======== EXTRAIT ========

Avant la révolution russe de 1917, Berzine étudiait la peinture à l'Académie des Beaux-Arts de Berlin, où il rencontra sa femme, Elza Mittenberg, une artiste originaire comme lui de Riga.

Après des combats sur le front avec l'Armée rouge durant la guerre civile, Berzine devint en 1918 un commandant du premier régiment letton de fusiliers, avec des responsabilités spéciales pour la protection de Lénine. Ayant gagné la confiance de Felix Dzerjinski, il devint bientôt un membre de la Tchéka, la police secrète.

En 1926, Staline confia à Berzine la tâche de mettre en place le complexe de camps de travail de Vichera, dans l'Oural, connu sous le nom de Vichlag, afin de produire de la cellulose et du papier. Il accomplit cette mission avec autant d'enthousiasme que de succès. Les 70 000 prisonniers étaient relativement bien traités, recevaient même un salaire et bénéficiaient de cinémas, de bibliothèques, de clubs de discussion et de réfectoires. Berzine était considéré comme un directeur exemplaire.

Berzine et la Kolyma

C'est à la suite de ce premier succès que Staline le nomma chef du Dalstroï en 1931. Il s'agissait de développer la région de la Kolyma, essentiellement grâce au travail forcé de condamnés, surtout des prisonniers politiques. Berzine arriva dans la baie de Nagaevo par un bateau à vapeur, le avec un petit nombre de prisonniers, principalement des ingénieurs des mines, et des gardes chargés de la sécurité.

Le principal objectif de Berzine était d'exploiter l’ensemble de la région dans le cadre du Premier plan quinquennal. La main-d'œuvre était constituée de prisonniers. La priorité était l'extraction de l'or, qui devait financer le développement industriel de l’Union soviétique. Cela exigea la construction de la ville portuaire de Magadan et d'un réseau routier, le développement de l'exploitation forestière et la création de nombreux camps de travail.

Dès le début, cependant, une préparation insuffisante et un hiver exceptionnellement rigoureux en 1932-1933 conduisirent à d'énormes difficultés, en particulier pour les prisonniers envoyés dans la vallée du fleuve Kolyma pour construire des routes et exploiter des mines d'or. Un grand nombre d'entre eux périrent de froid. L'été suivant, la situation évolua de façon plus favorable et l'efficacité globale des opérations comme les conditions pour les prisonniers s’améliorèrent, sous la direction de Berzine. Les années 1934 à 1937 restèrent dans les mémoires comme une période relativement bonne, en comparaison de ce qui allait suivre.

========

**VOTRE TÂCHE**
Poursuivez l'extrait consacré à Berzine et à la Kolyma, en reprenant après sa dernière phrase. Les items qui suivent proviennent d'une autre source.

======== DONNÉES FOURNIES ========

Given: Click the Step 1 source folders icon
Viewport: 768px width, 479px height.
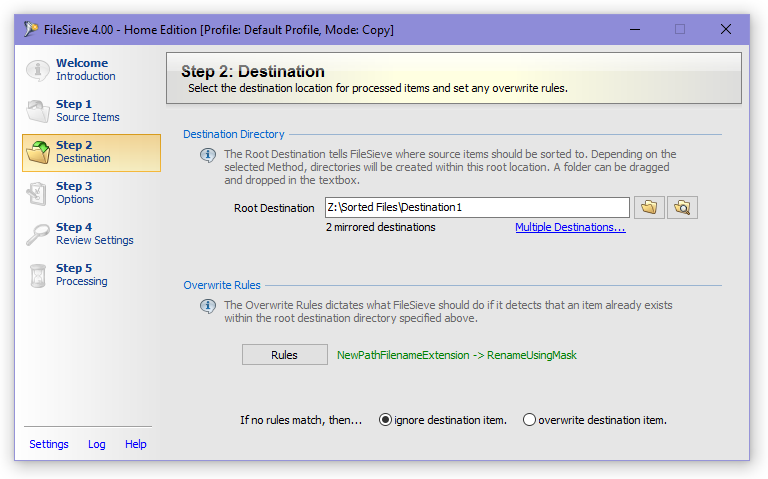Looking at the screenshot, I should 38,111.
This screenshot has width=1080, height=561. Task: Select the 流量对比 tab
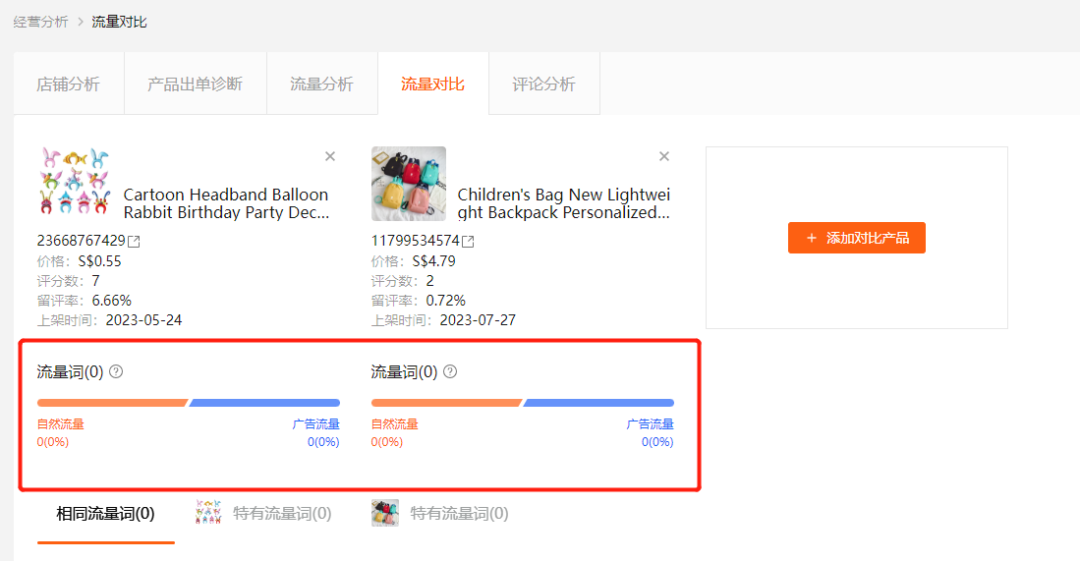pos(433,84)
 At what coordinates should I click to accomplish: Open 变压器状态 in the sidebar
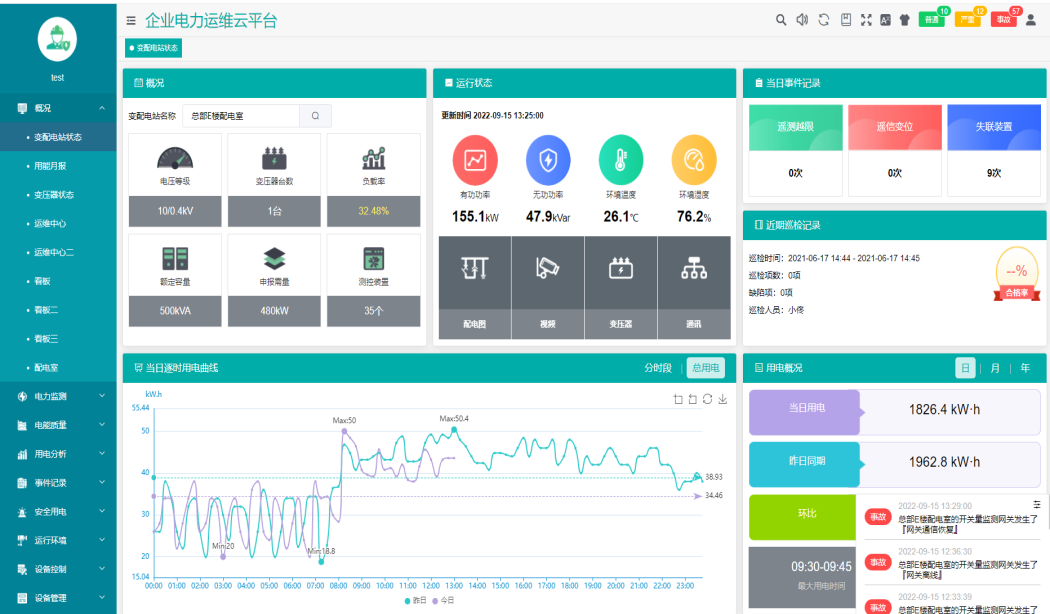tap(54, 195)
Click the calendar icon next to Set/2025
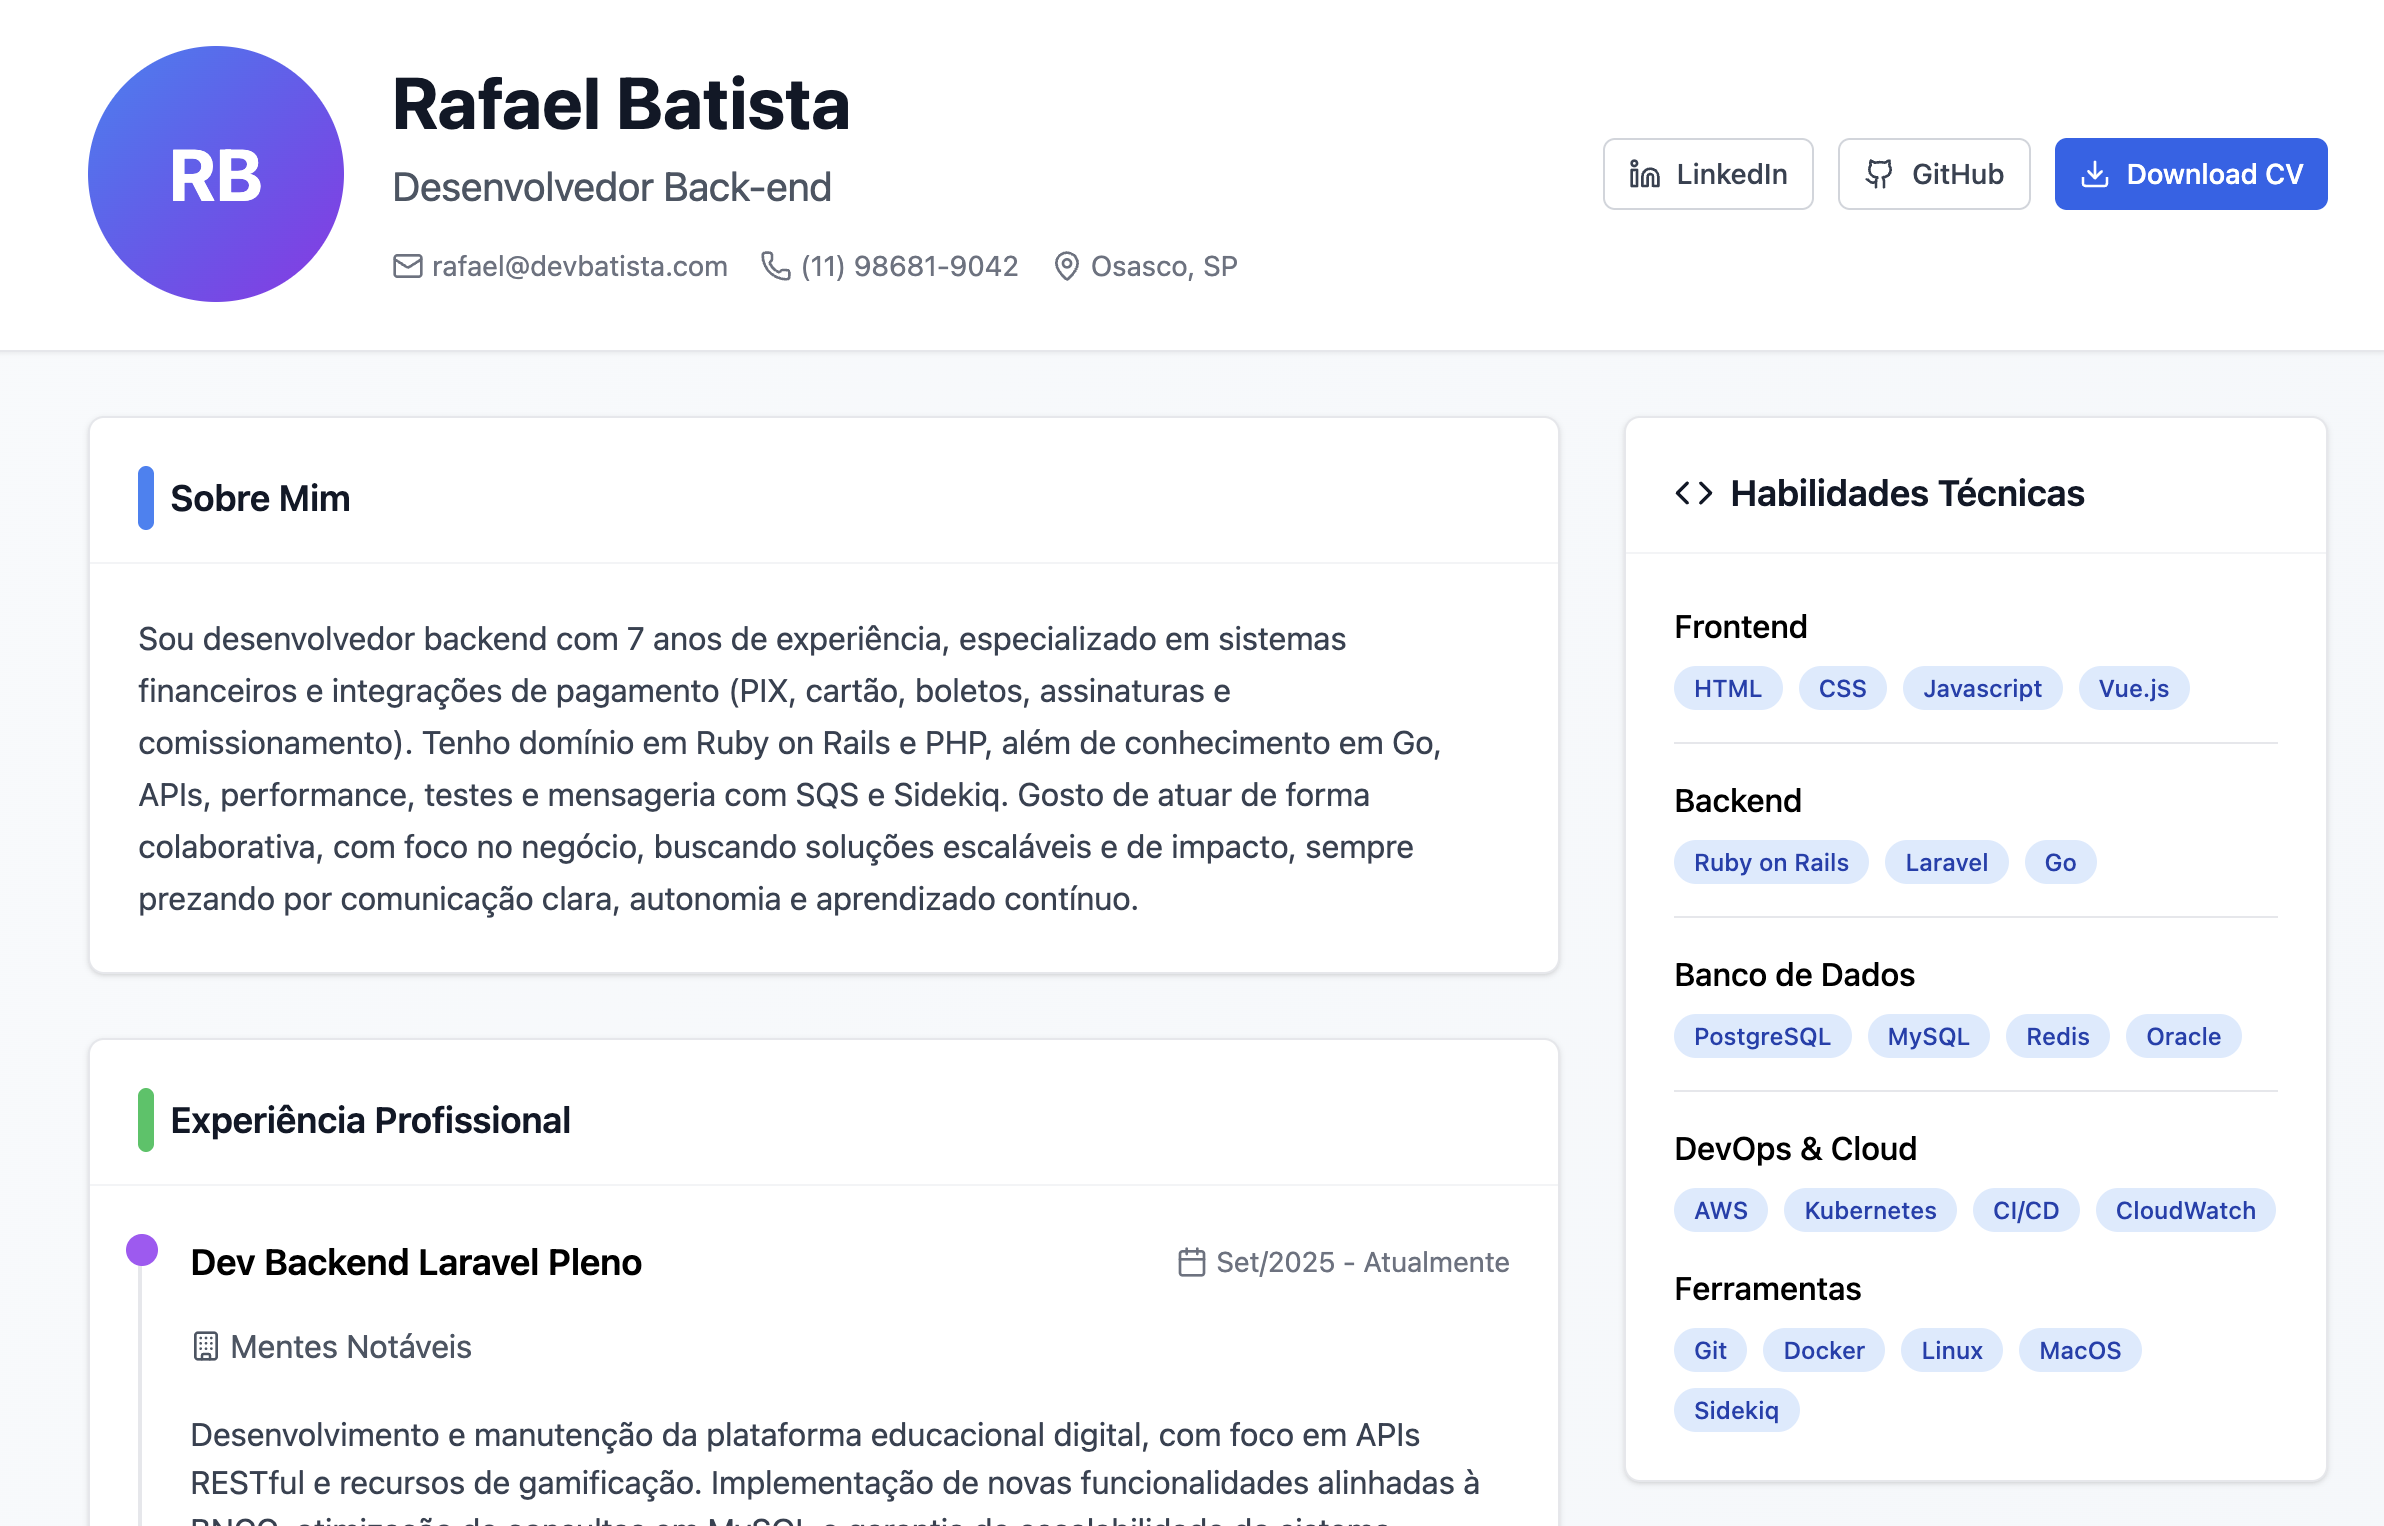Image resolution: width=2384 pixels, height=1526 pixels. [1190, 1261]
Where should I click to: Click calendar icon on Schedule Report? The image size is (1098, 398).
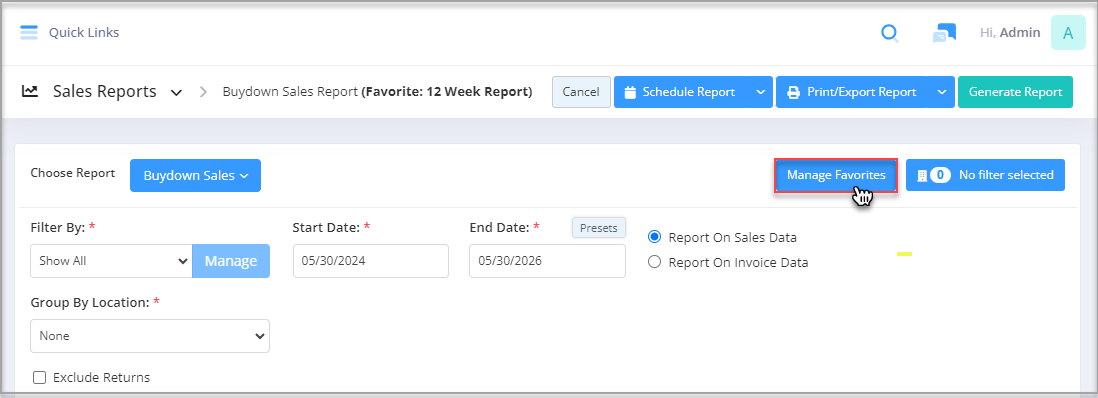pyautogui.click(x=630, y=92)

========

**RÉPONSE**
Au cours de la première année, les prisonniers étaient tenus de traiter environ un mètre cube de minerai aurifère brut par jour et la production totale fut d’une demi-tonne d'or. En 1935, la charge de travail quotidienne était de quatre à six mètres cubes de minerai et la production totale atteignit 14 tonnes d'or. En conséquence, Berzine alla à Moscou où il reçut l'Ordre de Lénine pour « dépassement du plan minier ».

De retour à la Kolyma, Berzine donna des ordres encore plus stricts en raison des instructions qu'il avait reçues. Les prisonniers furent ainsi obligés de travailler dans des mines à ciel ouvert par des températures descendant jusqu'à –55 °C. La production annuelle d'or passa à 33 tonnes.

Malgré de terribles conditions de vie et de travail pour les prisonniers et de lourdes pertes en vies humaines, Berzine réussit au fil des ans à construire une route jusqu’à Seïmtchan, dans la haute vallée de la Kolyma, qui devait permettre une hausse de la production d'or dans les années suivantes.

Vie de famille à la Kolyma

Dans ses mémoires, son épouse Elza décrit en détail leur vie de famille à Magadan. Vêtu d'un manteau en peau d'ours, Berzine passait ses journées à faire la tournée des camps dans sa Rolls Royce[1] pour superviser personnellement les travaux en cours. Il ne voyait ses enfants — Petia, 12 ans, et Mirdza, 15 ans — qu'au petit-déjeuner et au dîner. Il aimait la musique et écoutait des disques de Tchaïkovski, Franz Schubert et Grieg — qu'il avait achetés lors d'un voyage officiel à Philadelphie en 1930 —, et encourageait ses enfants à faire du théâtre à l'école sous la direction d'artistes prisonniers.

En 1937, peu de temps après des vacances passées avec sa famille en Italie, où il visita Rome, Venise et Sorrente, Berzine fut convoqué à Moscou et arrêté le 19 décembre dans le Transsibérien, à Aleksandrov, à 70 km de la capitale. Il fut accusé d'espionnage au profit du Royaume-Uni et de l'Allemagne et aussi d'avoir préparé la prise de Magadan par les Japonais. A l'apogée des Grandes Purges, Berzine fut jugé — ainsi que tous ses collaborateurs — et aussitôt exécuté à la prison de la Loubianka, à Moscou, le . Il fut réhabilité en 1956.

Un buste d'Edouard Berzine se dresse aujourd'hui à l'extérieur de l'immeuble de l'hôtel de ville, dans le centre de Magadan. Une rue de cette ville porte son nom ainsi qu'une de ses écoles.

Notes et références

  1. La Rolls-Royce lui avait été offerte à Moscou et avait appartenu auparavant à Nadejda Kroupskaïa, la veuve de Lénine. (Thomas Kizny, Goulag, p. 331)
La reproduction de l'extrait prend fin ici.